In all three Azimut font styles, the uppercase letters are monospaced. That means that each one shares the same amount of background space. Normally, the W is significantly wider than the E or F, while the I would usually be the narrowest letter. The equilibrium of the uppercase widths extends beyond each of the three fonts’ styles: the fonts’ caps are triplexed, too, meaning that the monospace value is the same in Regular, Italic, and Bold. This unusual typographic stunt allows Azimut’s users to easily substitute caps from one of the other fonts into their texts, allowing for ornamental possibilities. While professional designers are more versed with things like OpenType features, kerning, and tracking tricks, the interchangeability of Azimut’s uppercase enables non-professional users to create striking text settings, too. Most professional aids of that kind are either missing or hidden in the software commonly used, like Word and PowerPoint. Azimut’s designers remind us that good design can be achieved with any software. They’ve embraced available technology to help all users shape their text. If you think about it, that’s the definition of the Gutenberg method, in a nutshell.

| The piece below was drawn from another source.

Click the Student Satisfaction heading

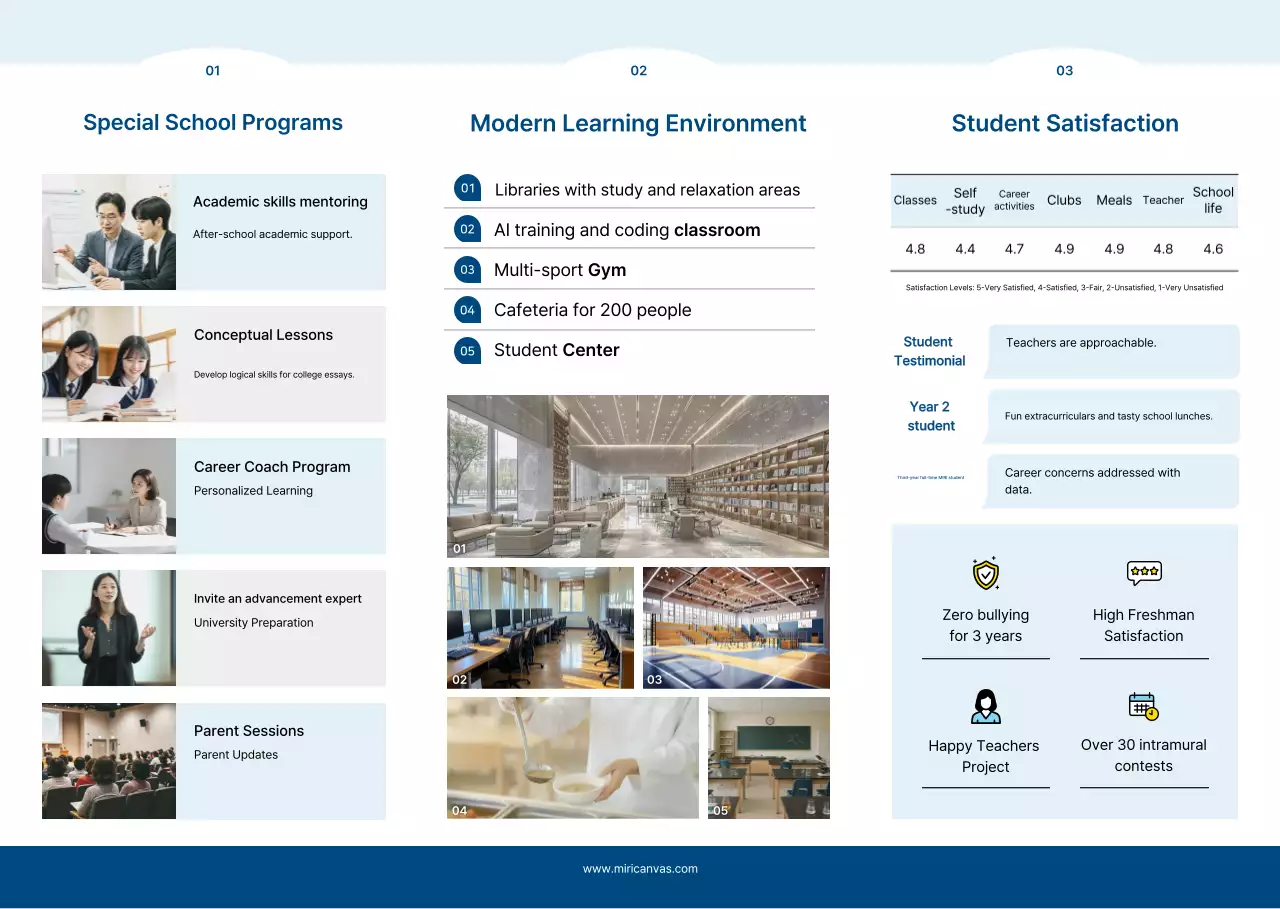point(1064,124)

This family is the work of a trio of designers. While it is tempting to assume that Benjamin Blaess, Julien Priez, and Mathieu Réguer were each responsible for one of its styles, they are all common works of the group. Together, they named the typeface after the “azimuth”, an angle defined by 3 points in space, a navigation measurement used to describe the position of a celestial object related to the horizon and the observer.
Azimut is a starting point, an invitation to explore, a tool to typeset the multiplicity of the book, and write the plurality of the city.

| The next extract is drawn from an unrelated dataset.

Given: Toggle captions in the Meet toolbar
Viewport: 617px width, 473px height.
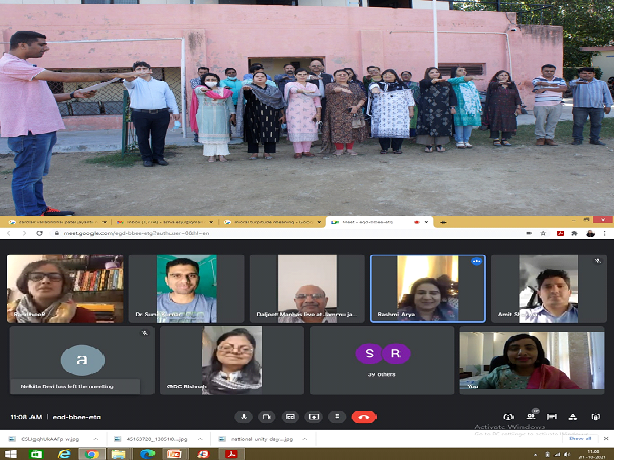Looking at the screenshot, I should point(291,416).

The Azimut typeface was commissioned to support the type design craft during the year when Strasbourg was the UNESCO World Book Capital. There are few better places to discuss writing, our alphabet and typography than Strasbourg. For instance, it is very likely that Johannes Gutenberg of Mainz developed his tactic for casting movable metal type and printing from it during his Strasbourg years. Almost immediately after Gutenberg’s bible was completed in Mainz, Johannes Mentelin began printing in Strasbourg. Whether Stras-bourg was the cradle of European printing or the second place where it was practiced, the city has been a genuine hub for publishing since. Its university dates back to the 16th century. When Johann Wolfgang von Goethe came to study there between 1770 and 1771, he was captivated by the beauty of the cathedral. It may seem like a stretch to compare a centuries-long building project like a cathedral with a typeface. Yet, when “Goethe saw in the cathedral façade a coherent structure with a thousand details”, as Neil MacGregor noted, he “«could savour and enjoy them, but by no means understand or explain them.» It was a structure that left him, in spite of its detail and its diversity, with an impression of oneness, wholeness and greatness.” One could say the same thing about the Roman alphabet, or Azimut.
One could say the same thing about the Roman alphabet, or Azimut.